Warner, Chief Justice.

This was an action brought in the name of the United *157States of America for the use of the plaintiff, against the defendant and his securities on his official bond as collector of United States internal revenue for the second district of Georgia, alleging as a breach thereof, that the defendant, as collector aforesaid, by his deputy, did seize and detain from the plaintiff, two horses, one wagon and harness, five hundred pounds of hammered iron, and three bushels of dried fruit, from the 12th day of December, 1876, until the 28th day of March, 1877, when the same was ordered to be returned to him by the United States court having jurisdiction thereof, and that said property whilst in the possession of said defendant or his deputy, was greatly damaged, to the injury of plaintiff two hundred and fifty dollars. To this declaration the defendants demurred. The court overruled the demurrer, and the defendants excepted.
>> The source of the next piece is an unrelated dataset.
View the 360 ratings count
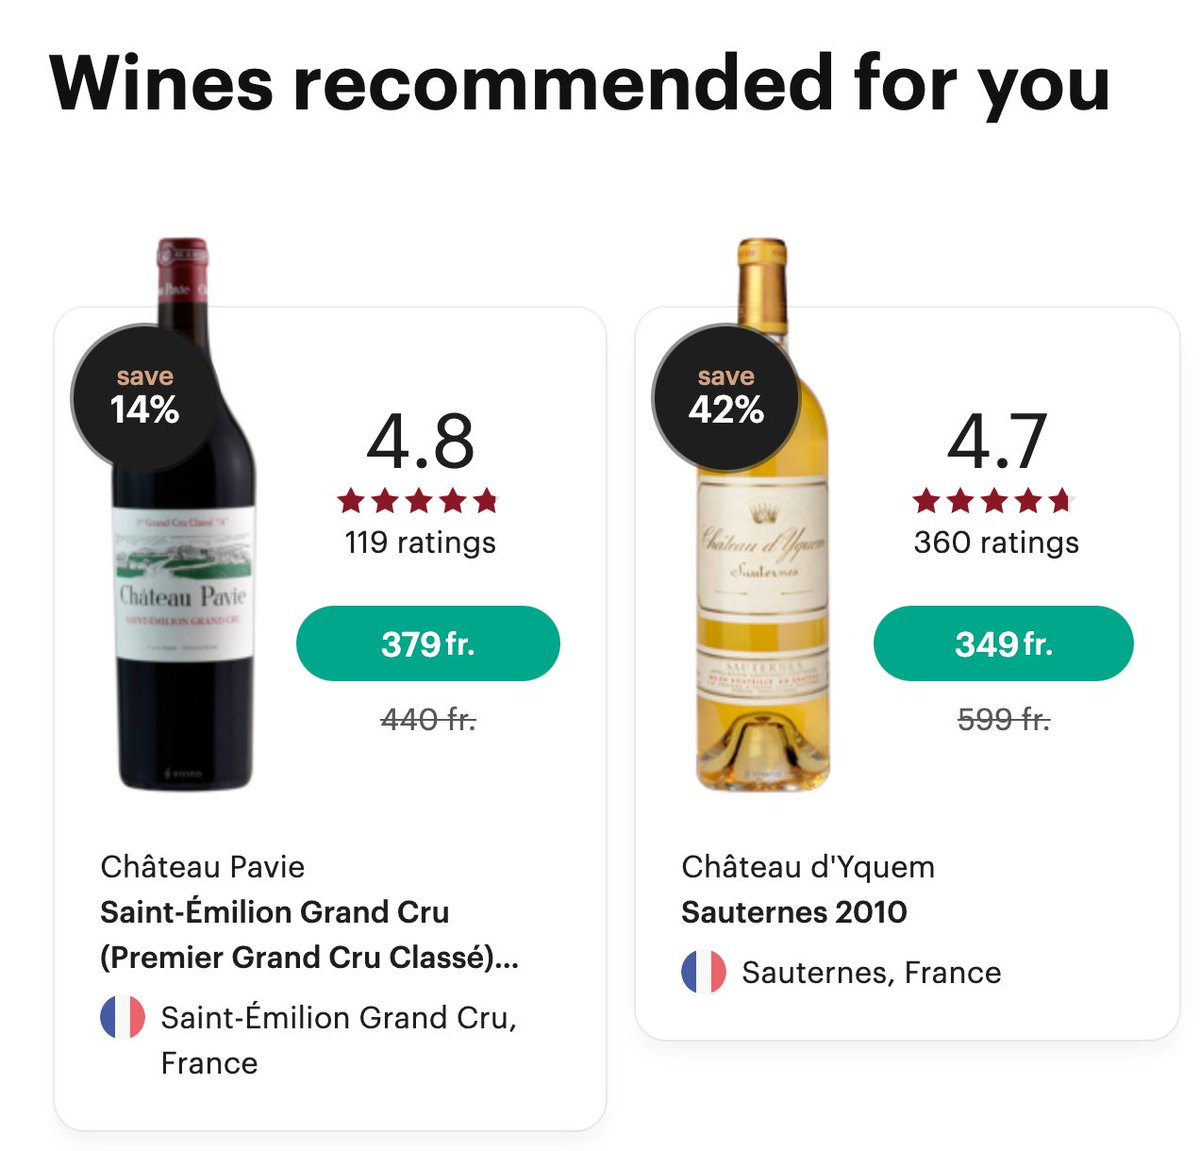The width and height of the screenshot is (1200, 1151). point(996,542)
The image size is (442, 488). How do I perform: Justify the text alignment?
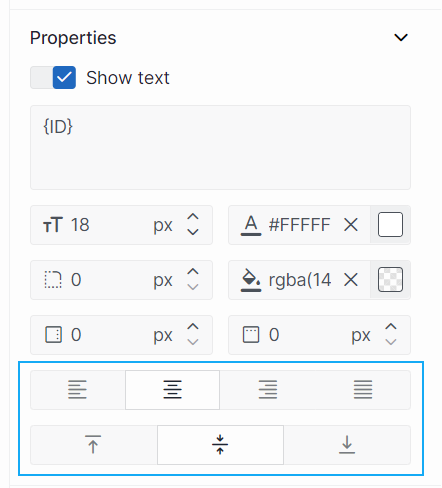pyautogui.click(x=363, y=390)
The collector’s bond sued on by the plaintiff in this case is a contract for the indemnity of the United States alone, and not for the indemnity of private persons who may be injured'by the wrongs or torts of the collector or his deputies. The plaintiff’s suit is upon a contract, and the injury complained of as a breach of that contract, is in the nature of a tort committed on the plaintiff’s property by one of the collector’s deputies, for which the collector and his securities are not liable on his bond required by the 3113 section of the revised statutes of the United States, although he might be proceeded against under the 3169th section. In our judgment the court erred in overruling the defendant’s demurrer to the plaintiff’s declaration.

Let the judgment of the court below be reversed.